Turn the records below into a Markdown table with two columns, Row and Line. Put one nonblank line per row, number the rows in order, and drop any blank lines.

Material provided:
++++++++++
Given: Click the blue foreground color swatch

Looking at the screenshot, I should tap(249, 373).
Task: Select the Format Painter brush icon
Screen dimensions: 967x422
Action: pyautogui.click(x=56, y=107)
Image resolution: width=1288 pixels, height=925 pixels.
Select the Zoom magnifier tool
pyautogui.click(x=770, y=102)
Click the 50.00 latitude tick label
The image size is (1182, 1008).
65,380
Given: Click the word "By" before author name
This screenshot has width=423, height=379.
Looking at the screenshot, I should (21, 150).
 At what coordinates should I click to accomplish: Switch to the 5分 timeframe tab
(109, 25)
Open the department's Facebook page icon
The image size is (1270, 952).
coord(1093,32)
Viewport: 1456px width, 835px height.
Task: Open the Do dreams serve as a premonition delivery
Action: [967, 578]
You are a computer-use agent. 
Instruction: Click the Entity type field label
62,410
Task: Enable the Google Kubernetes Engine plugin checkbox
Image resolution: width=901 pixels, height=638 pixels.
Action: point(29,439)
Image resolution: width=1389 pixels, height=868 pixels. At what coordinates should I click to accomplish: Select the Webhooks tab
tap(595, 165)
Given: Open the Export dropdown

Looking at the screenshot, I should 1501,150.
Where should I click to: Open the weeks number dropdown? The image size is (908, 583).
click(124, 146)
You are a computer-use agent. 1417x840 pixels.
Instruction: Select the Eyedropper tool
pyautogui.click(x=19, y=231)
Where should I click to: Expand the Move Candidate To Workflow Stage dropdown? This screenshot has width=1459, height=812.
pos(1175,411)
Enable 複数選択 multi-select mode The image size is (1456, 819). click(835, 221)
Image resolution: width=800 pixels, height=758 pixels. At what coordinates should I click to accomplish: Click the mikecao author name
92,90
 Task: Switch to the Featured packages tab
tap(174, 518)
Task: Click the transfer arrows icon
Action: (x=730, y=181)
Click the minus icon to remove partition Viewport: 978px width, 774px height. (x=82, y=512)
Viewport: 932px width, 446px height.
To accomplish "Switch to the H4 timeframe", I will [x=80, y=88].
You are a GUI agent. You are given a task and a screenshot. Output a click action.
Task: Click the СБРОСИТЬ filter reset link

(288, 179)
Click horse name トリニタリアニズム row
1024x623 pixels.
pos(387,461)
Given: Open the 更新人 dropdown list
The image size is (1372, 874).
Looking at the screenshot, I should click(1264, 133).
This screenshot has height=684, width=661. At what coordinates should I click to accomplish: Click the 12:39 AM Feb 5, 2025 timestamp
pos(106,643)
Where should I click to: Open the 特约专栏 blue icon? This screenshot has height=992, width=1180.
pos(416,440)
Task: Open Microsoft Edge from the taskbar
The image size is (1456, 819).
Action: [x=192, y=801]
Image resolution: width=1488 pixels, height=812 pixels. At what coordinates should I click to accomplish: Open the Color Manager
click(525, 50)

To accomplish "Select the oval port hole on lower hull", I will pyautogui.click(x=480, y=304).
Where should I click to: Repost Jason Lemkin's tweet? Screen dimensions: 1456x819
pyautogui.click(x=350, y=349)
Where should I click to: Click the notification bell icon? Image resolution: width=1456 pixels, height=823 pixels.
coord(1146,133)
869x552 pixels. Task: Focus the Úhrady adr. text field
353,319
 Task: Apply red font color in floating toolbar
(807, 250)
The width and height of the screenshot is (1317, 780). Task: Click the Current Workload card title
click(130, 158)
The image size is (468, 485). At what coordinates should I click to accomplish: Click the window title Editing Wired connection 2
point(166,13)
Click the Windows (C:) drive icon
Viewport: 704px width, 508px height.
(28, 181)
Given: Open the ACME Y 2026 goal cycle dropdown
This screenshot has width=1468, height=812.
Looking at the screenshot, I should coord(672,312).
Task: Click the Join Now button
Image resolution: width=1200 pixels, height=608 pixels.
++++++++++
Solution to the problem:
| Row | Line |
|---|---|
| 1 | Given: Click the blue foreground color swatch |
| 2 | Looking at the screenshot, I should tap(249, 373). |
| 3 | Task: Select the Format Painter brush icon |
| 4 | Screen dimensions: 967x422 |
| 5 | Action: pyautogui.click(x=56, y=107) |
| 6 | Image resolution: width=1288 pixels, height=925 pixels. |
| 7 | Select the Zoom magnifier tool |
| 8 | pyautogui.click(x=770, y=102) |
| 9 | Click the 50.00 latitude tick label |
| 10 | The image size is (1182, 1008). |
| 11 | 65,380 |
| 12 | Given: Click the word "By" before author name |
| 13 | This screenshot has width=423, height=379. |
| 14 | Looking at the screenshot, I should (21, 150). |
| 15 |  At what coordinates should I click to accomplish: Switch to the 5分 timeframe tab |
| 16 | (109, 25) |
| 17 | Open the department's Facebook page icon |
| 18 | The image size is (1270, 952). |
| 19 | coord(1093,32) |
| 20 | Viewport: 1456px width, 835px height. |
| 21 | Task: Open the Do dreams serve as a premonition delivery |
| 22 | Action: [967, 578] |
| 23 | You are a computer-use agent.  |
| 24 | Instruction: Click the Entity type field label |
| 25 | 62,410 |
| 26 | Task: Enable the Google Kubernetes Engine plugin checkbox |
| 27 | Image resolution: width=901 pixels, height=638 pixels. |
| 28 | Action: point(29,439) |
| 29 | Image resolution: width=1389 pixels, height=868 pixels. At what coordinates should I click to accomplish: Select the Webhooks tab |
| 30 | tap(595, 165) |
| 31 | Given: Open the Export dropdown |
| 32 | Looking at the screenshot, I should 1501,150. |
| 33 | Where should I click to: Open the weeks number dropdown? The image size is (908, 583). |
| 34 | click(124, 146) |
| 35 | You are a computer-use agent. 1417x840 pixels. |
| 36 | Instruction: Select the Eyedropper tool |
| 37 | pyautogui.click(x=19, y=231) |
| 38 | Where should I click to: Expand the Move Candidate To Workflow Stage dropdown? This screenshot has width=1459, height=812. |
| 39 | pos(1175,411) |
| 40 | Enable 複数選択 multi-select mode The image size is (1456, 819). click(835, 221) |
| 41 | Image resolution: width=800 pixels, height=758 pixels. At what coordinates should I click to accomplish: Click the mikecao author name |
| 42 | 92,90 |
| 43 |  Task: Switch to the Featured packages tab |
| 44 | tap(174, 518) |
| 45 | Task: Click the transfer arrows icon |
| 46 | Action: (x=730, y=181) |
| 47 | Click the minus icon to remove partition Viewport: 978px width, 774px height. (x=82, y=512) |
| 48 | Viewport: 932px width, 446px height. |
| 49 | To accomplish "Switch to the H4 timeframe", I will [x=80, y=88]. |
| 50 | You are a GUI agent. You are given a task and a screenshot. Output a click action. |
| 51 | Task: Click the СБРОСИТЬ filter reset link |
| 52 | (288, 179) |
| 53 | Click horse name トリニタリアニズム row |
| 54 | 1024x623 pixels. |
| 55 | pos(387,461) |
| 56 | Given: Open the 更新人 dropdown list |
| 57 | The image size is (1372, 874). |
| 58 | Looking at the screenshot, I should click(1264, 133). |
| 59 | This screenshot has height=684, width=661. At what coordinates should I click to accomplish: Click the 12:39 AM Feb 5, 2025 timestamp |
| 60 | pos(106,643) |
| 61 | Where should I click to: Open the 特约专栏 blue icon? This screenshot has height=992, width=1180. |
| 62 | pos(416,440) |
| 63 | Task: Open Microsoft Edge from the taskbar |
| 64 | The image size is (1456, 819). |
| 65 | Action: [x=192, y=801] |
| 66 | Image resolution: width=1488 pixels, height=812 pixels. At what coordinates should I click to accomplish: Open the Color Manager |
| 67 | click(525, 50) |
| 68 | To accomplish "Select the oval port hole on lower hull", I will pyautogui.click(x=480, y=304). |
| 69 | Where should I click to: Repost Jason Lemkin's tweet? Screen dimensions: 1456x819 |
| 70 | pyautogui.click(x=350, y=349) |
| 71 | Where should I click to: Click the notification bell icon? Image resolution: width=1456 pixels, height=823 pixels. |
| 72 | coord(1146,133) |
| 73 | 869x552 pixels. Task: Focus the Úhrady adr. text field |
| 74 | 353,319 |
| 75 |  Task: Apply red font color in floating toolbar |
| 76 | (807, 250) |
| 77 | The width and height of the screenshot is (1317, 780). Task: Click the Current Workload card title |
| 78 | click(130, 158) |
| 79 | The image size is (468, 485). At what coordinates should I click to accomplish: Click the window title Editing Wired connection 2 |
| 80 | point(166,13) |
| 81 | Click the Windows (C:) drive icon |
| 82 | Viewport: 704px width, 508px height. |
| 83 | (28, 181) |
| 84 | Given: Open the ACME Y 2026 goal cycle dropdown |
| 85 | This screenshot has width=1468, height=812. |
| 86 | Looking at the screenshot, I should coord(672,312). |
| 87 | Task: Click the Join Now button |
| 88 | Image resolution: width=1200 pixels, height=608 pixels. |